(Word and element pointing entries)
-- BEGIN --

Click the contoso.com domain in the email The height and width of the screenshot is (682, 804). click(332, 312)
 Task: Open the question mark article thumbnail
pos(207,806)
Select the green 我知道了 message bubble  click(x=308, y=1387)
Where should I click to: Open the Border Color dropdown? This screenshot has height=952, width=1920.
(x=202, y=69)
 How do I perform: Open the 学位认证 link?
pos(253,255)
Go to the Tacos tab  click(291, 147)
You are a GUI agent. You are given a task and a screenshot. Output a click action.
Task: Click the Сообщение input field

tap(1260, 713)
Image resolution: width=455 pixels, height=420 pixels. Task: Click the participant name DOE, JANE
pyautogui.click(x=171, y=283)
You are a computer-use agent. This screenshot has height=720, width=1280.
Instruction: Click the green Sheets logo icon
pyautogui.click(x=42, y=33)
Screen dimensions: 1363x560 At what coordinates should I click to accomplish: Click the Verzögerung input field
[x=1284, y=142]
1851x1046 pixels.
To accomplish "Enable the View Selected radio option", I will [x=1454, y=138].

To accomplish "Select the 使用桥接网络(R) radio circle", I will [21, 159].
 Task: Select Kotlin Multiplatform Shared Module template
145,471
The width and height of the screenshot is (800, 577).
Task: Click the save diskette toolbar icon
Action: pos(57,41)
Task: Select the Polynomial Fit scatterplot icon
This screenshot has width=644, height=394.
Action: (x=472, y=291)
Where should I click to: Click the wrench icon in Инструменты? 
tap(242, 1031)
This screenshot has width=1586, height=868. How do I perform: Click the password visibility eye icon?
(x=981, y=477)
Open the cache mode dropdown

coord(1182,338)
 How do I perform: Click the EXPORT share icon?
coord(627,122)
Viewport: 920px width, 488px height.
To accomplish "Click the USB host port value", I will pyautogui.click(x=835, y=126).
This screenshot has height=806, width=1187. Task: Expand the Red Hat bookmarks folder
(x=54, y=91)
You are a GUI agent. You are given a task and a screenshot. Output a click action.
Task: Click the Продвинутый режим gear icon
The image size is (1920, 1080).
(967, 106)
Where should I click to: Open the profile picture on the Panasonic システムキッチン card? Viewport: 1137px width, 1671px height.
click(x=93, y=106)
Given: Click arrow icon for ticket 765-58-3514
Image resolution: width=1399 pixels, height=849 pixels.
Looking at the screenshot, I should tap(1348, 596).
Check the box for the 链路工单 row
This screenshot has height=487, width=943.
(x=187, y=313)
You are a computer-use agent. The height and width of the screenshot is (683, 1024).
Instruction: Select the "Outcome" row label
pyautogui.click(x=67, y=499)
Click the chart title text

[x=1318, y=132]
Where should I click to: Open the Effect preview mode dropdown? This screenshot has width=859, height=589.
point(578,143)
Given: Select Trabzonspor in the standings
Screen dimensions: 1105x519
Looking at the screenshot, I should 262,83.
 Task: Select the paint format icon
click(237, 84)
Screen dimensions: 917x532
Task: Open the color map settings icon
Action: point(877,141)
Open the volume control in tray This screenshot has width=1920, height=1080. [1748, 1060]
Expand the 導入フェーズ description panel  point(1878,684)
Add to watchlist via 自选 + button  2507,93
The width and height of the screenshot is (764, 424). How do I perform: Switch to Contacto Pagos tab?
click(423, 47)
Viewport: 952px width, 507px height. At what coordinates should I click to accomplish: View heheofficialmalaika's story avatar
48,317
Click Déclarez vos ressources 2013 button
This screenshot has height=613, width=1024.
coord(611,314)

-- END --

▶ **Challenge**
Repeat every one of the records above without changing anything.

▶ **Reply to the task**
Click the contoso.com domain in the email The height and width of the screenshot is (682, 804). click(332, 312)
 Task: Open the question mark article thumbnail
pos(207,806)
Select the green 我知道了 message bubble  click(x=308, y=1387)
Where should I click to: Open the Border Color dropdown? This screenshot has height=952, width=1920.
(x=202, y=69)
 How do I perform: Open the 学位认证 link?
pos(253,255)
Go to the Tacos tab  click(291, 147)
You are a GUI agent. You are given a task and a screenshot. Output a click action.
Task: Click the Сообщение input field

tap(1260, 713)
Image resolution: width=455 pixels, height=420 pixels. Task: Click the participant name DOE, JANE
pyautogui.click(x=171, y=283)
You are a computer-use agent. This screenshot has height=720, width=1280.
Instruction: Click the green Sheets logo icon
pyautogui.click(x=42, y=33)
Screen dimensions: 1363x560 At what coordinates should I click to accomplish: Click the Verzögerung input field
[x=1284, y=142]
1851x1046 pixels.
To accomplish "Enable the View Selected radio option", I will [x=1454, y=138].

To accomplish "Select the 使用桥接网络(R) radio circle", I will [21, 159].
 Task: Select Kotlin Multiplatform Shared Module template
145,471
The width and height of the screenshot is (800, 577).
Task: Click the save diskette toolbar icon
Action: pos(57,41)
Task: Select the Polynomial Fit scatterplot icon
This screenshot has width=644, height=394.
Action: (x=472, y=291)
Where should I click to: Click the wrench icon in Инструменты? 
tap(242, 1031)
This screenshot has width=1586, height=868. How do I perform: Click the password visibility eye icon?
(x=981, y=477)
Open the cache mode dropdown

coord(1182,338)
 How do I perform: Click the EXPORT share icon?
coord(627,122)
Viewport: 920px width, 488px height.
To accomplish "Click the USB host port value", I will pyautogui.click(x=835, y=126).
This screenshot has height=806, width=1187. Task: Expand the Red Hat bookmarks folder
(x=54, y=91)
You are a GUI agent. You are given a task and a screenshot. Output a click action.
Task: Click the Продвинутый режим gear icon
The image size is (1920, 1080).
(967, 106)
Where should I click to: Open the profile picture on the Panasonic システムキッチン card? Viewport: 1137px width, 1671px height.
click(x=93, y=106)
Given: Click arrow icon for ticket 765-58-3514
Image resolution: width=1399 pixels, height=849 pixels.
Looking at the screenshot, I should tap(1348, 596).
Check the box for the 链路工单 row
This screenshot has height=487, width=943.
(x=187, y=313)
You are a computer-use agent. The height and width of the screenshot is (683, 1024).
Instruction: Select the "Outcome" row label
pyautogui.click(x=67, y=499)
Click the chart title text

[x=1318, y=132]
Where should I click to: Open the Effect preview mode dropdown? This screenshot has width=859, height=589.
point(578,143)
Given: Select Trabzonspor in the standings
Screen dimensions: 1105x519
Looking at the screenshot, I should 262,83.
 Task: Select the paint format icon
click(237, 84)
Screen dimensions: 917x532
Task: Open the color map settings icon
Action: point(877,141)
Open the volume control in tray This screenshot has width=1920, height=1080. [1748, 1060]
Expand the 導入フェーズ description panel  point(1878,684)
Add to watchlist via 自选 + button  2507,93
The width and height of the screenshot is (764, 424). How do I perform: Switch to Contacto Pagos tab?
click(423, 47)
Viewport: 952px width, 507px height. At what coordinates should I click to accomplish: View heheofficialmalaika's story avatar
48,317
Click Déclarez vos ressources 2013 button
This screenshot has height=613, width=1024.
coord(611,314)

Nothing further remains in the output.